The problem is not unique to the UK. In fact, things are a lot worse in several of our European neighbours.
Getting young people into jobs seems to be a problem for most western economies. At the Chamber, we have concrete evidence to back this up: there are 65 jobs available on our apprenticeship scheme but are short of candidates to apply for them.
In the last twelve months, we’ve placed apprentices at more than 160 companies in a wide variety of sectors. It’s a proven way for young people to find out what type of job they want to do and to get on the career ladder.
At the Chamber, we pay above the apprenticeship minimum wage and encourage our companies to do the same.

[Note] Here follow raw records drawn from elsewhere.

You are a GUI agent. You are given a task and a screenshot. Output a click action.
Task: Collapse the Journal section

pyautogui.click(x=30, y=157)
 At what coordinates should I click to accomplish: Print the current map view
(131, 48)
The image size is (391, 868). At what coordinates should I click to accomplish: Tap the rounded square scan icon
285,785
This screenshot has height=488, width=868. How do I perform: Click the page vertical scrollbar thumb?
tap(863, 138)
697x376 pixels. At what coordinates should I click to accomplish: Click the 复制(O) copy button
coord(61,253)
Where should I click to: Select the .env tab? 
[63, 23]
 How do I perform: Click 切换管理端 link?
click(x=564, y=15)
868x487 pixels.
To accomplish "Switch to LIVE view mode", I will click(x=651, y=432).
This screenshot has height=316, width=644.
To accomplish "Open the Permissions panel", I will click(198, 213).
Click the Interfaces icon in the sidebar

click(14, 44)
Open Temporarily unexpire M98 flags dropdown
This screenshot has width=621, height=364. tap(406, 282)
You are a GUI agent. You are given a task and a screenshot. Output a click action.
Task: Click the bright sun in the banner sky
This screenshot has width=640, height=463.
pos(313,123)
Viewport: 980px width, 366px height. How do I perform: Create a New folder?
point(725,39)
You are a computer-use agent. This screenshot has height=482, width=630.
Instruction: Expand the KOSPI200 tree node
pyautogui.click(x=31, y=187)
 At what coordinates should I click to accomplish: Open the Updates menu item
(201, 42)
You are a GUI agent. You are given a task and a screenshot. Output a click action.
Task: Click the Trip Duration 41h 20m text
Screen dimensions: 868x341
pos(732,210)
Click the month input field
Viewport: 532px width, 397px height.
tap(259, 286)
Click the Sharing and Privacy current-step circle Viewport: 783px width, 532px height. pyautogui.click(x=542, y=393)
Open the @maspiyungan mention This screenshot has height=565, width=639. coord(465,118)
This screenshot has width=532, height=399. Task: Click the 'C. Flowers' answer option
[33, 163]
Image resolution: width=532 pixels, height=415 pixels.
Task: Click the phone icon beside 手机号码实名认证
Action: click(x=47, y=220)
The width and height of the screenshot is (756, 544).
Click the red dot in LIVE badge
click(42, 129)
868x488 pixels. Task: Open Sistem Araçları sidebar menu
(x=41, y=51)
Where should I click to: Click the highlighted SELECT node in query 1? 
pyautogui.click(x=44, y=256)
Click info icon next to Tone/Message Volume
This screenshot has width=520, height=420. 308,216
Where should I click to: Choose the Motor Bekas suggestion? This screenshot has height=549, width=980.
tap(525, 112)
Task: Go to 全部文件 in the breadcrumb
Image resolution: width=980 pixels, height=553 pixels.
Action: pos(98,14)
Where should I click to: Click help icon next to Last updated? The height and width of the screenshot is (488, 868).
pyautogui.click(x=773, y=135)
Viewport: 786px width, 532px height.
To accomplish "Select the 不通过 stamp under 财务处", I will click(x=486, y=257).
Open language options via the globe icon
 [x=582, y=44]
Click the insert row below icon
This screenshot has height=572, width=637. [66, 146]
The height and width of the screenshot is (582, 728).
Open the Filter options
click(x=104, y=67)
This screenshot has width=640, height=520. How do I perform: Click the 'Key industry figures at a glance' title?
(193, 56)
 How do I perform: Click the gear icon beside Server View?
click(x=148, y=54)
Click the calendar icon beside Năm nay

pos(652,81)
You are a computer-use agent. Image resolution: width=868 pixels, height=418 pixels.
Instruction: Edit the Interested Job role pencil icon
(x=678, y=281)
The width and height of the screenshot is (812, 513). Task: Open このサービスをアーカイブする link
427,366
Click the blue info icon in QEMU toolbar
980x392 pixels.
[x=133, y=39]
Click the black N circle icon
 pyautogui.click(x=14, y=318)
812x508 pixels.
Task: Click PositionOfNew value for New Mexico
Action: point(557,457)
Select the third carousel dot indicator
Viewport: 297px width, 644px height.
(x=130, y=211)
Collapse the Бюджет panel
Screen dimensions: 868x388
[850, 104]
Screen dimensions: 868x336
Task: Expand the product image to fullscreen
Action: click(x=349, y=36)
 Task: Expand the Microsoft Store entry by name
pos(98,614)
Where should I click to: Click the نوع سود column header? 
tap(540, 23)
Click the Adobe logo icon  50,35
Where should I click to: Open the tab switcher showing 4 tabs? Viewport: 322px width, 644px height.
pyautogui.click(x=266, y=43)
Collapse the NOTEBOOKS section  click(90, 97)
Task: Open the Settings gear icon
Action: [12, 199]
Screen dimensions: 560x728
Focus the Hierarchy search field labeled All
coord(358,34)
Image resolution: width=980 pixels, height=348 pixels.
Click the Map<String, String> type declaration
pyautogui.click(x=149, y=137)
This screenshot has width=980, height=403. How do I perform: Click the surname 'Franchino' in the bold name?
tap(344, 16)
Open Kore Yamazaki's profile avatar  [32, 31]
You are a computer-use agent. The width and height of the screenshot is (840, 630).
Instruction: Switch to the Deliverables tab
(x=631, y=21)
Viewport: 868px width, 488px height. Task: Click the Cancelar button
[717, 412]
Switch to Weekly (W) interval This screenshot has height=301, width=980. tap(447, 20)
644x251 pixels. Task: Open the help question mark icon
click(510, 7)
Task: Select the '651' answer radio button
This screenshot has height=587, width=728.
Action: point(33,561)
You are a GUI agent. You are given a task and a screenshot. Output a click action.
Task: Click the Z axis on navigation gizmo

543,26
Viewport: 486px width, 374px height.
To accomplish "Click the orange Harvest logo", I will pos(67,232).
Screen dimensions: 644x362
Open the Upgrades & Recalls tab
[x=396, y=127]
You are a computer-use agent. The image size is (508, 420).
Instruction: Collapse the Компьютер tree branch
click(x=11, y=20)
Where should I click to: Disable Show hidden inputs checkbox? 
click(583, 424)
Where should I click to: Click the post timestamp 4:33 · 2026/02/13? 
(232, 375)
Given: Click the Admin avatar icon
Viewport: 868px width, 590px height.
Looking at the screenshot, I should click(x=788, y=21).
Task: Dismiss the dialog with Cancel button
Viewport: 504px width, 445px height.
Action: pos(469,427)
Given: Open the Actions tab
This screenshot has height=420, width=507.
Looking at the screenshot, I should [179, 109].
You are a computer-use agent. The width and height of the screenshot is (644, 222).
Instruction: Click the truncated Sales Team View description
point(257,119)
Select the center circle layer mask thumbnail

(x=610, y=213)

But still demand still outstrips supply, even though the statistics* show that apprentices are more likely to be in employment for longer and that they get paid 11 per cent more than their peers at intermediate level and 18 per cent more at advanced level.
Business owners are quite outspoken when they’re asked what they want in young recruits: punctuality, literacy and numeracy skills, and a willingness to do as they are told are usually top of a fairly predictable list.
What they are often not so good at is articulating what they can offer people who step onto the lowest rung of their organisation.
We can all remember what it was like to be a teenager. But we forget how fast things change. Anyone who is now over 40 started work in a different era – economically, technologically and socially.
The young are more aware of this, and that makes it highly unlikely that they will take much notice of any careers advice we give them.
It’s no wonder that it can be difficult for employers and young jobseekers to communicate effectively. Difficult, but not impossible.
The best placements are those where apprentices can see the contribution they make to an organisation. That enhanced perception of their own worth is as valuable as any skill they will learn by doing the job they are entrusted with.